Word for word, output the data, with none of its pictures.
▬▬▬▬▬▬
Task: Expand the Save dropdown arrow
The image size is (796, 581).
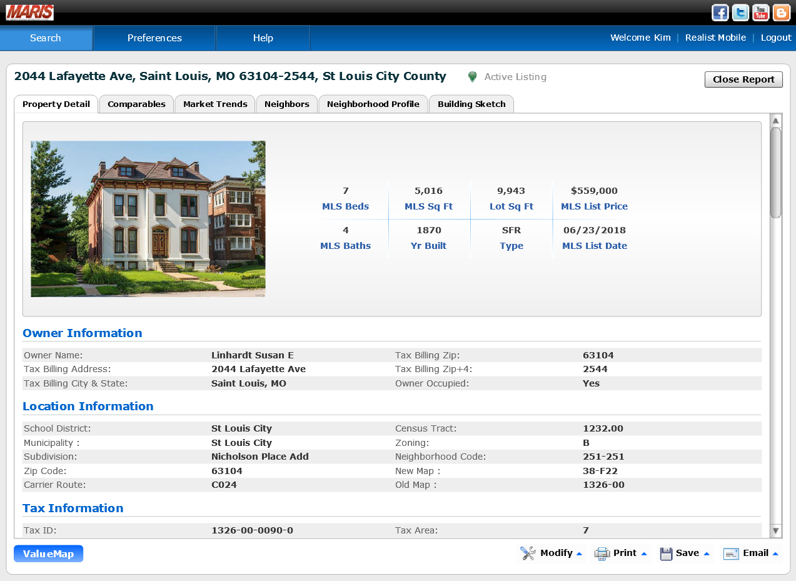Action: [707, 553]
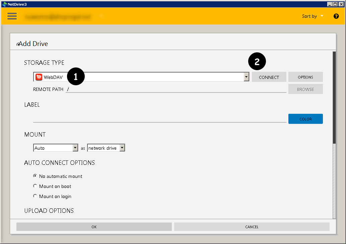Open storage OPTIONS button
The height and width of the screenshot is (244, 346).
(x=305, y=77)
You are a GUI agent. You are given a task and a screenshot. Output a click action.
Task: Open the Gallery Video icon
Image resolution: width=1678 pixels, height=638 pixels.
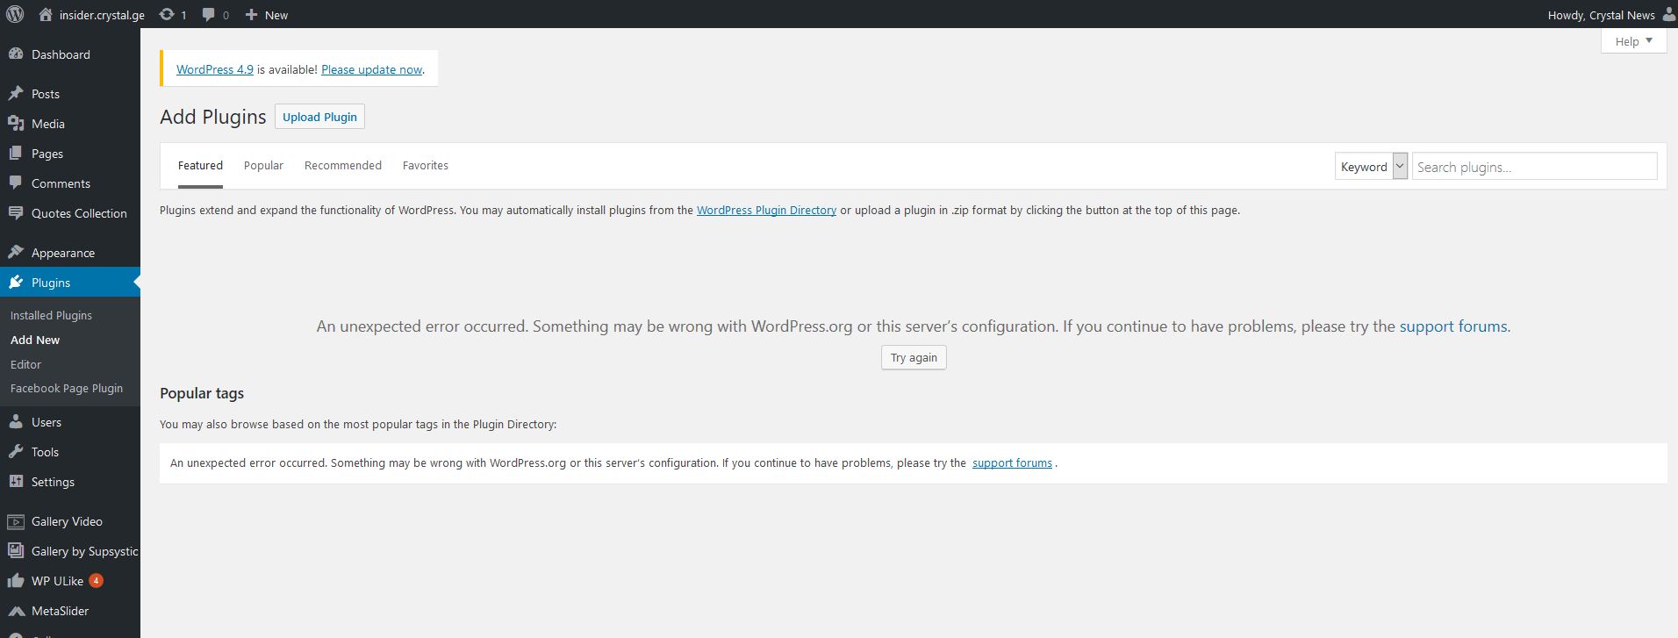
▬▬▬▬▬▬
Result of the task:
Task: Expand the Save dropdown arrow
The image size is (796, 581).
Action: [707, 553]
Open storage OPTIONS button
The height and width of the screenshot is (244, 346).
(x=305, y=77)
You are a GUI agent. You are given a task and a screenshot. Output a click action.
Task: Open the Gallery Video icon
Image resolution: width=1678 pixels, height=638 pixels.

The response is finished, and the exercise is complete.